Auprès du HuffPost, Jean-Philippe Derosier, professeur de Droit public à l’Université de Lille, précise néanmoins qu’il s’agit d’une élection « interne » qui, à ce stade, ne concerne que les députés Renaissance. Tant que la session parlementaire n’est pas ouverte, le rôle de Gabriel Attal comme président du groupe Renaissance reste marginal. La même logique s’applique à Marc Fesneau, ministre de l’Agriculture, élu le 10 juillet à la tête du groupe MoDem.
« Interprétation » de la Constitution
En revanche, la situation risque de se compliquer dès le 18 juillet, date de la première séance publique de la XVIIe législature. Selon des sources concordantes, le président de la République pourrait accepter la démission de Gabriel Attal et de son gouvernement le 17 juillet pour ne pas se priver des voix des ministres-députés lors du scrutin pour la présidence de l’Assemblée. Si, dans la foulée, le président de la République ne nomme personne à Matignon, Gabriel Attal sera alors en charge des « affaires courantes ».
Problème, selon Jean-Philippe Derosier : « Même s’il est démissionnaire, un ministre qui reste en place pour gérer les affaires courantes est toujours ministre ou Premier ministre. Même si la démission est acceptée, tant que le nouveau gouvernement n’est pas nommé et si on admet que les ministres démissionnaires exercent leur mandat de députés, on est en contrariété totale avec l’article 23 de la Constitution », estime le spécialiste.

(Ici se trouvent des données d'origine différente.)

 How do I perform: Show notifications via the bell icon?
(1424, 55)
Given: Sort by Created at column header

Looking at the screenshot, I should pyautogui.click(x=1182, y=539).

Au-delà de l’infraction constitutionnelle, ce cas de figure donnerait lieu à une situation cocasse lors d’une séance de questions au gouvernement post-18 juillet – si tant est qu’il y en ait une. La tradition veut en effet que ce soit le Premier ministre qui réponde à une question posée par le président de groupe. Ce qui, strictement appliqué, ferait que Gabriel Attal se poserait une question à lui-même…
Nuances
Au HuffPost, Jean-Philippe Derosier précise néanmoins qu’il s’agit d’une « interprétation » de la Constitution susceptible d’être contredite. Preuve que les nuances sont possibles : l’hommage jeudi 11 juillet de la ministre déléguée à l’Agriculture Agnès Pannier-Runacher à des agents mobilisés lors de l’attentat d’Arras en octobre 2023.
La ministre, élue dans le Pas-de-Calais, a assisté à la cérémonie ceinte de son écharpe tricolore de députée. Au grand dam de l’autre élue du Pas-de-Calais, le RN Emmanuel Blairy qui pointe une « contravention » (sic) avec l’article 23 de la Constitution. Non, réplique la ministre déléguée, qui avance qu’« il est évidemment compatible d’exercer les fonctions de ministre et de député dans le 1er mois d’un mandat ».
Pas tout à fait, nuance Jean-Philippe Derosier, pour qui tout dépend de la façon de voir les choses. Si l’on part du principe que Gabriel Attal ne peut pas voter pour lui samedi, il est aussi compliqué pour Agnès Pannier-Runacher de se présenter ceinte de son écharpe de députée.
Néanmoins, « on peut considérer qu’il y a d’une part les actes formels d’un député, tel que le vote, les candidatures, l’élection. Et d’autre part, des actes matériels ou de représentation comme ce que fait Agnès Pannier-Runacher » qui, dans l’éventualité où elle ne sera plus ministre dans un délai relativement court, peut commencer à endosser son habit parlementaire. Des lois et de l’esprit des lois.